Het Vergeetboek begint met een afbeelding van het Drents
archief: een rij keurige kasten. Veel mensen hebben een dergelijk beeld bij het
geheugen. Draaisma wil laten zien dat dit een mythe is. Ten eerste worden
ervaringen niet netjes geordend in ons geheugen. Ten tweede kun je
herinneringen niet zomaar terughalen zoals ze erin zijn gegaan. En ten derde
blijft niet alles bewaard in ons geheugen. Vergeten is een essentiële functie van
het geheugen. Dat mensen meer hechten aan herinneren blijkt al dat er geen
zelfstandig naamwoord bestaat voor vergeten, vergeting bijvoorbeeld.
Het mooie is dat Draaisma thema’s en mythes rond het
geheugen en het vergeten heel nuchter en objectief behandelt. Een theorie waar
hij het niet mee eens is valt hij niet meteen aan. Hij legt zo’n theorie juist
heel kundig uit. Later concludeert hij wel het een en ander en breekt daarmee een
mythe af.

[Aangeleverde gegevens]
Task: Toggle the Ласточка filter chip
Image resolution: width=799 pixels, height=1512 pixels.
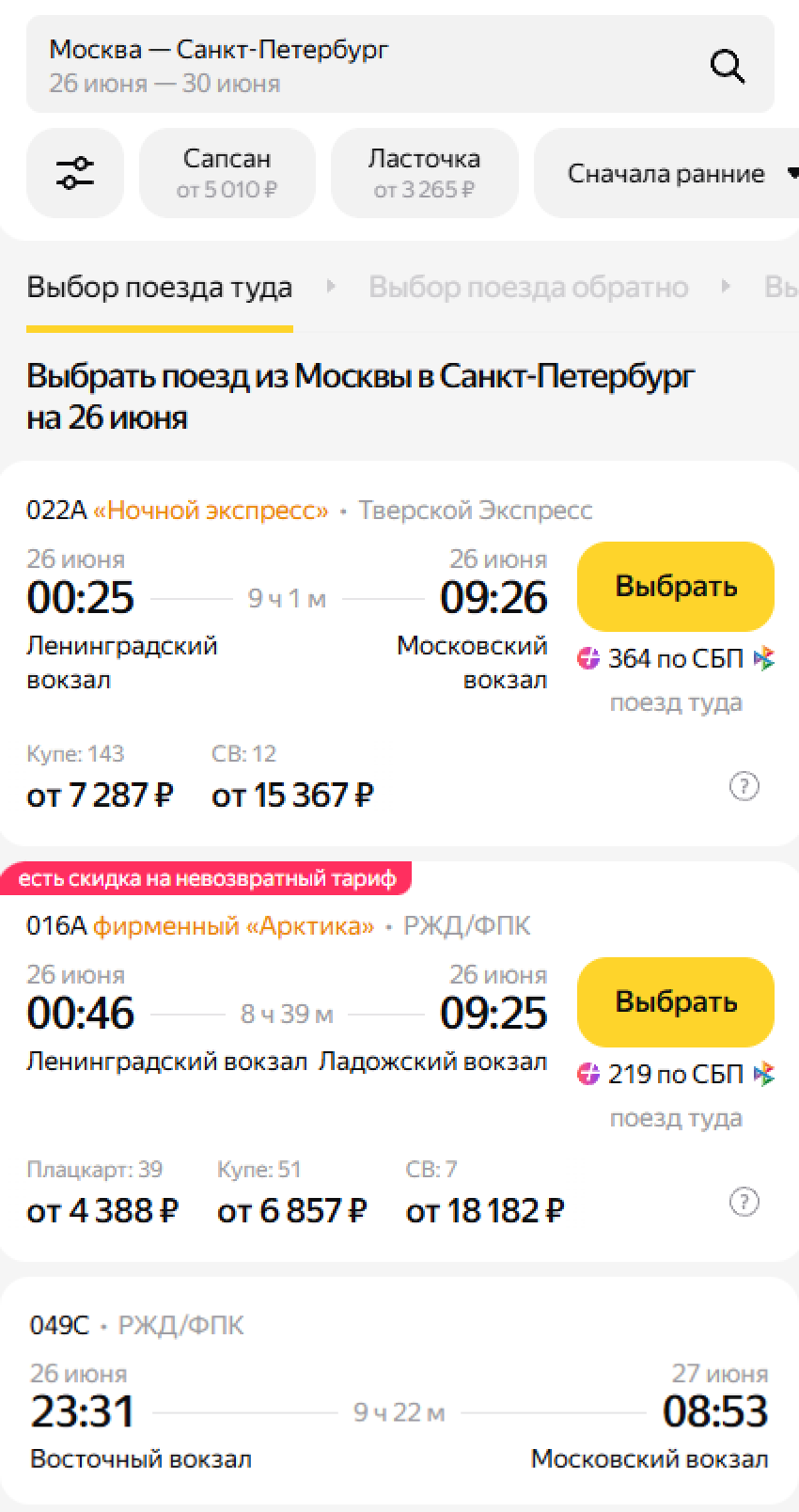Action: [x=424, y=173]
...
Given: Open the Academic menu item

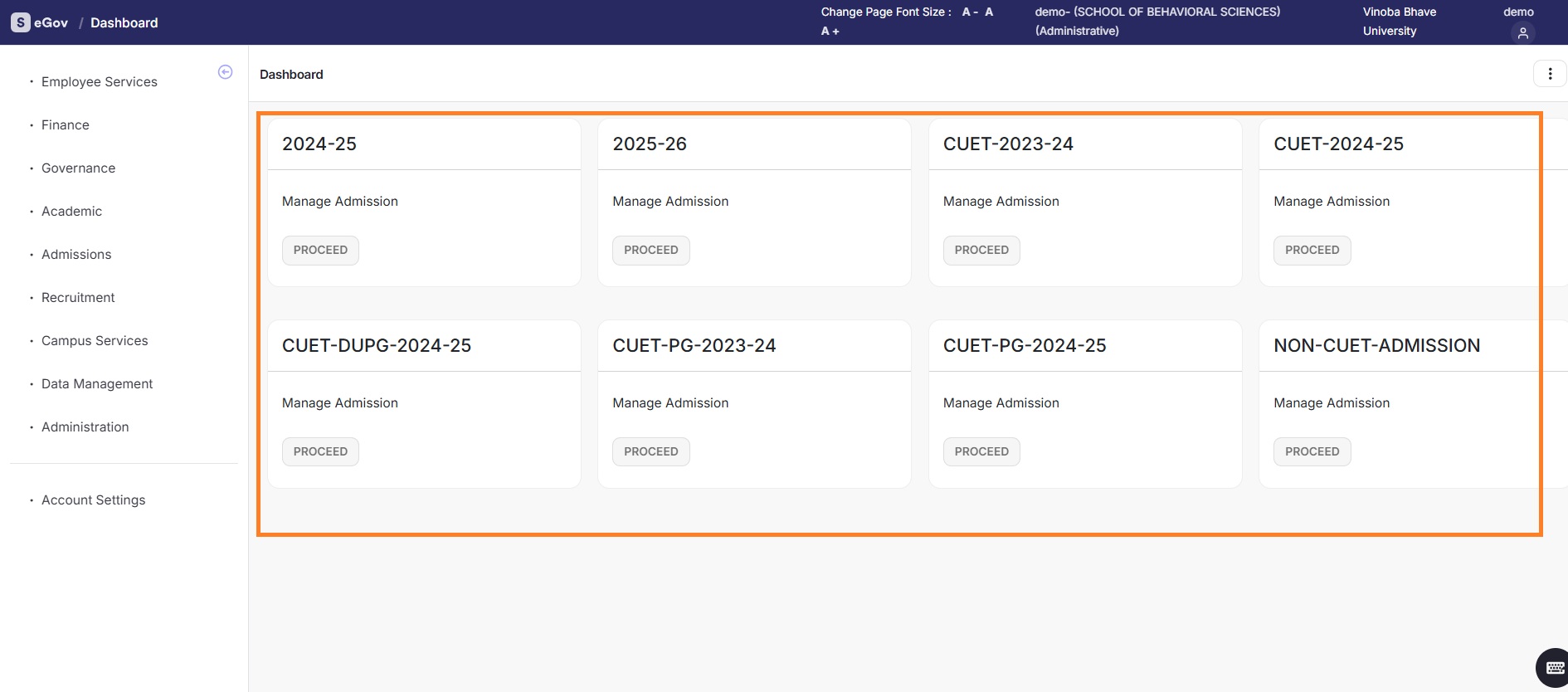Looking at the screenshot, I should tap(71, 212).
==
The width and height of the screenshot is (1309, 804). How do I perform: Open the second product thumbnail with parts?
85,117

[Gevraagde werkzaamheden] Hervat de tekst over het Vergeetboek van Draaisma direct na de laatste zin, die eindigt op „breekt daarmee een mythe af”.

[Resultaat van opdracht]
Draaisma beschrijft uitgebreid de populariteit (of
collectieve waan) in de VS en Nederland in de jaren 90 van de 20ste
eeuw rond hervonden herinneringen in verband met jeugdtrauma’s. Hij beschrijft
de achtergronden van ideeën rond traumaverwerking. Draaisma laat het onderwerp
vooraf gaan aan een hoofdstuk over Freud, en niet zomaar. Veel van het
gedachtegoed is op hem terug te voeren. Waarom heeft iemand een stoornis?
Volgens Freud door een trauma in de jeugd, meestal seksueel van aard. Het zich
niet kunnen herinneren van een pijnlijke gebeurtenis is volgens Freud een bewijs
van de sterkte van het trauma. Ditzelfde beweerden aanhangers van de
hervonden-herinneringen-theorie. Vervolgens was het aan de therapeuten om
slachtoffers te helpen deze pijnlijke ‘herinneringen’ terug te halen. Heel wat
onschuldige ouders en verwanten zijn n.a.v. deze therapieën onterecht
veroordeeld.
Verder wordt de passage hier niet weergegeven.